Bunavad
- Commenced operations: 25 October 1927
- Ceased operations: 1930
- Operating bases: Sofia Bozhurishte Airport
- Fleet size: See Fleet below
- Destinations: See Routes below
- Headquarters: Sofia, Bulgaria
- Key people: Dimitar Tochkov (Director)

= Bunavad =

First national airline of Bulgaria

Bunavad (Бунавадъ; Българско народно въздухоплавателно акционерно дружество) was the first national airline of Bulgaria. The airline was conceived in late 1926, operated scheduled services between major Bulgarian cities from October 1927 and closed in 1930.

Bunavad's post-War successors were the Bulgarian Ministry of Transport and Communications' Air Communications Administration (the DVS) which operated under the acronym BVS (Bulgarian: БВС, Български въздушни съобщения) and which in time developed into TABSO and its successors.

==History==

In 1926 the Bulgarian government contracted with the German Junkers aircraft manufacturing company to assist in the formation of an airline and equipping it with Junkers airliners. The agreement provided for the state to facilitate certain loans towards the purchase of airliners and to disburse certain funds towards the opening of air services. It was formally signed on 22 November 1926.

During 1927 private Bulgarian business interests led by Dr Dimitar Tochkov as Director formed the Bunavad airline. Bunavad ordered two examples of the then-popular Junkers F.13 for delivery later that year. From the outset, Bunavad offered both passenger and mail/freight services. Bulgaria's first airmail postage stamps duly appeared on sale on 7 November 1927.

An inauguration ceremony for the airline and its first scheduled air service, between Sofia, Ruse, and Varna, was held at Sofia Bozhurishte Airport on 25 October 1927. The Bulgarian government was represented by Reserve Lieutenant Colonel Kimon Georgiev, until recently Minister of Railways and Posts, whose title had been restyled for the occasion to Minister of Railways, Posts, and Aeronautics. His German counterpart was renowned air pioneer Fritz Horn of the Junkers company, who had arrived in a Junkers G.23. Also present were the then-Mayor of Sofia Reserve General Vladimir Vazov, Sofia Metropolitan Bishop Stefan, Konstantsa, wife of then-Prime Minister Andrey Lyapchev, the press, and many members of the public.

Bunavad's two Junkers F.13s were christened at the ceremony, with Mrs Georgieva dedicating B-BUNA with the name Lastovitsa (Bulgarian: "Ластовица", meaning "Swallow") and Mrs Lyapcheva dedicating B-BUNB with the name Sokol (Bulgarian: "Соколъ", meaning "Falcon"). The aircraft then performed demonstration flights for the press and public, after which B-BUNA departed on the airline's first scheduled service.
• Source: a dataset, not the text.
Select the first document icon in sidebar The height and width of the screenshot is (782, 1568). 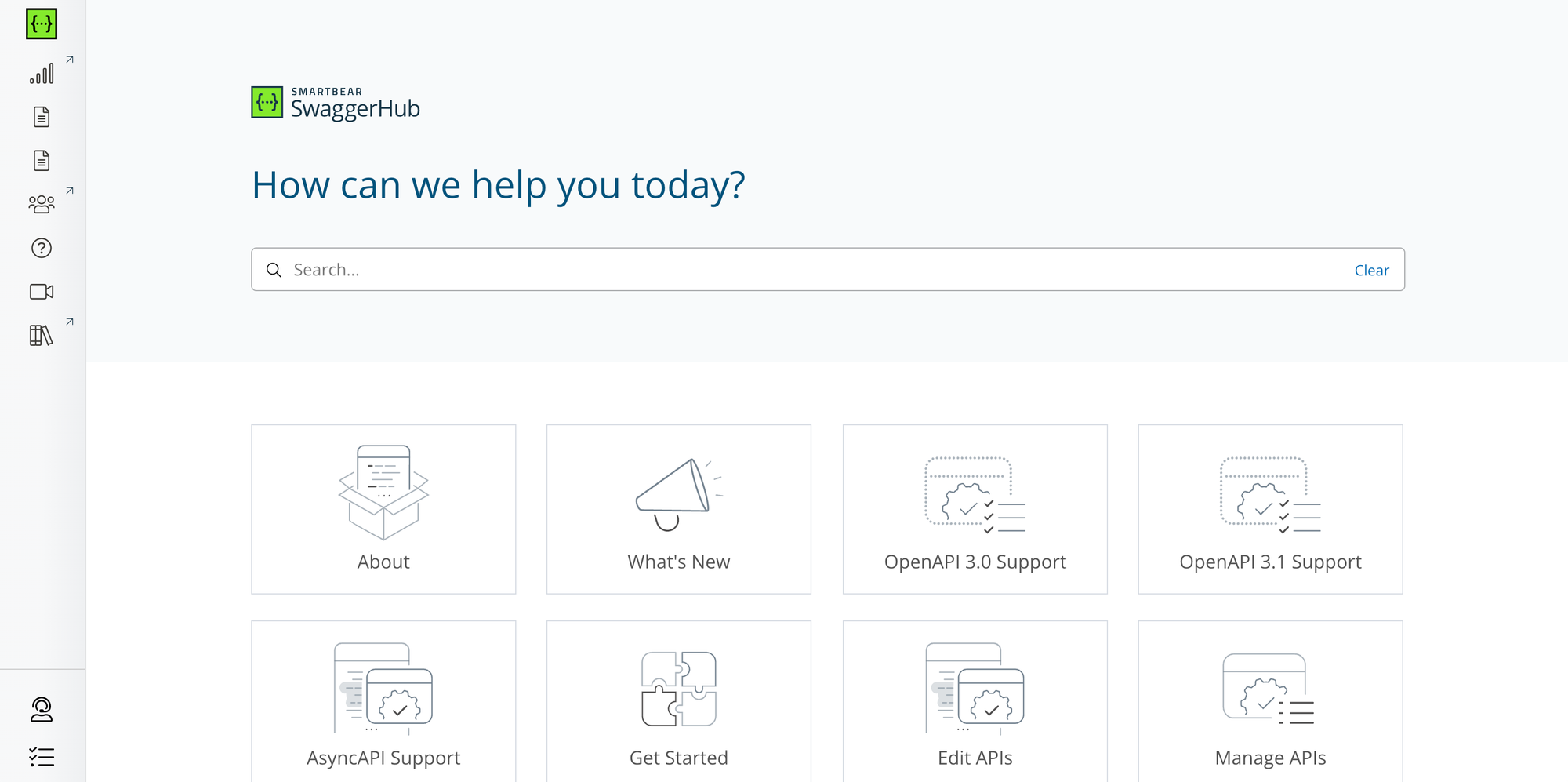(x=42, y=116)
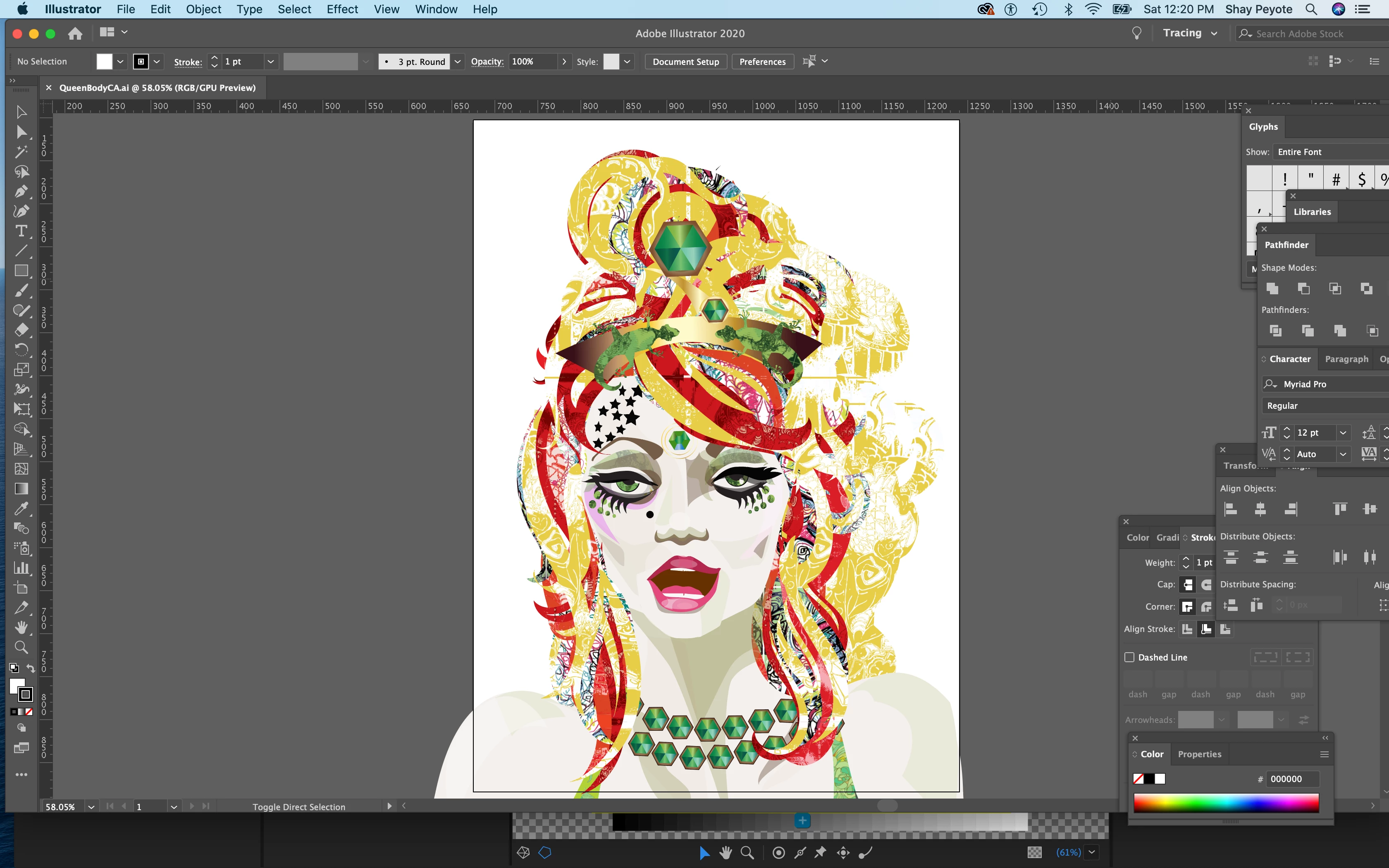Toggle the Round Cap stroke option
The image size is (1389, 868).
tap(1206, 584)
Its three passengers were met at Varna by Metropolitan Bishop Simeon and a large crowd of wellwishers.

After the Sofia-Ruse-Varna (and vice versa) service, Bunavad opened a service between Vidin, Ruse, and Varna and also between Sofia, Plovdiv, and Burgas (some sources claim Sofia-Burgas with no intermediate stop).
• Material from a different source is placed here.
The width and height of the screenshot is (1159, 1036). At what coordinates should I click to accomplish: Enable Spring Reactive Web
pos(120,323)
In late 1929, the Junkers company was forced to withdraw from the 1926 agreement due to the effects of the Great Depression. Bunavad continued operating amid drastically worsened business conditions until forced to wind-up on an unknown date in 1930. Being a defeated power in World War I, Bulgaria was largely stripped of the right to have its own aviation by the Treaty of Neuilly-sur-Seine. This, added to the paucity of intergovernmental arrangements, largely put paid to any international services that might have been conceived by Bunavad or putative other Bulgarian airlines.

==Infrastructure==

Burgas was the only one of the cities served by Bunavad to have established a fully functioning international airport prior to the airline's formation. A modest passenger and mail terminal opened at Sofia's Bozhurishte Airport to serve Bunavad and others in 1927. The city of Varna also opened a facility in time for Bunavad's launch; it was subsequently moved to another site. All other terminal facilities were newly instituted for the new airline's operations.

Bunavad rented a headquarters at Sofia's central Bulevard Dondukov and had booking offices at two locations in central Sofia and in each serviced city. The airline rented hangarage facilities at Sofia's Bozhurishte Airfield, restyled Airport in honour of its formation.

==Routes==

- Sofia – Ruse – Varna and vice versa
- Vidin – Ruse – Varna & v. v.
- Sofia – Plovdiv – Burgas & v. v.

==Fleet==
All services were flown by Junkers F.13 aircraft.